Semakin banyak teknologi yang ditemukan oleh manusia tentu pula membuat polusi dan kerusakan alam yang semakin besar pula. Manusia kebanyakan tidak memikirkan apa yang dia lakukan telah merusak alam yang ada padahal manusia sangat tergantung dengan alam yang ada dan disana lah kehidupan utama manusia digantungkan.

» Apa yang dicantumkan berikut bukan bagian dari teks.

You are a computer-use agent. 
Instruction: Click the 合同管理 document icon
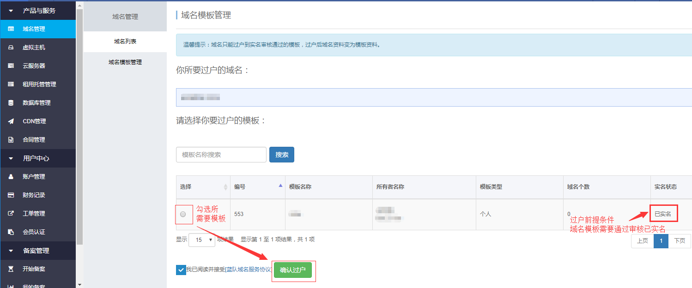[x=11, y=140]
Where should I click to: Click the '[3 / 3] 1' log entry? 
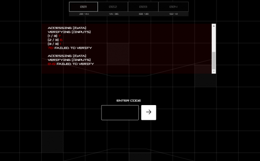coord(55,44)

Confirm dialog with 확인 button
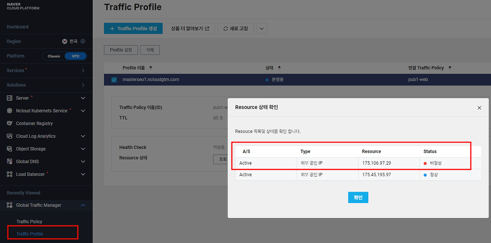coord(358,197)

Teori Utopianisme Teknologi

'utopianisme', sebagai sebuah kecenderungan pemikiran tentang sebuah 'masyarakat tanpa cela' (perfect society) di masa depan dan peran sentral sains dan teknologi dalam membangunnya. 'Utopia' dalam bahasa Yunani berarti 'tak-bertempat'. Thomas More menggunakan istilah 'utopia' untuk menggambarkan sebuah masyarakat imajiner yang berada di sebuah tempat yang jauh, sebagai model kehidupan masyarakat masa depan yang demokratis dan tanpa kelas, dengan orang-orang yang bijak. 'Utopia' menjadi sebuah istilah generik untuk melukiskan segala bentuk cerita atau narasi yang menceritakan sebuah komunitas di masa depan di mana segala sesuatu berlangsung indah, menyenangkan dan tanpa cela.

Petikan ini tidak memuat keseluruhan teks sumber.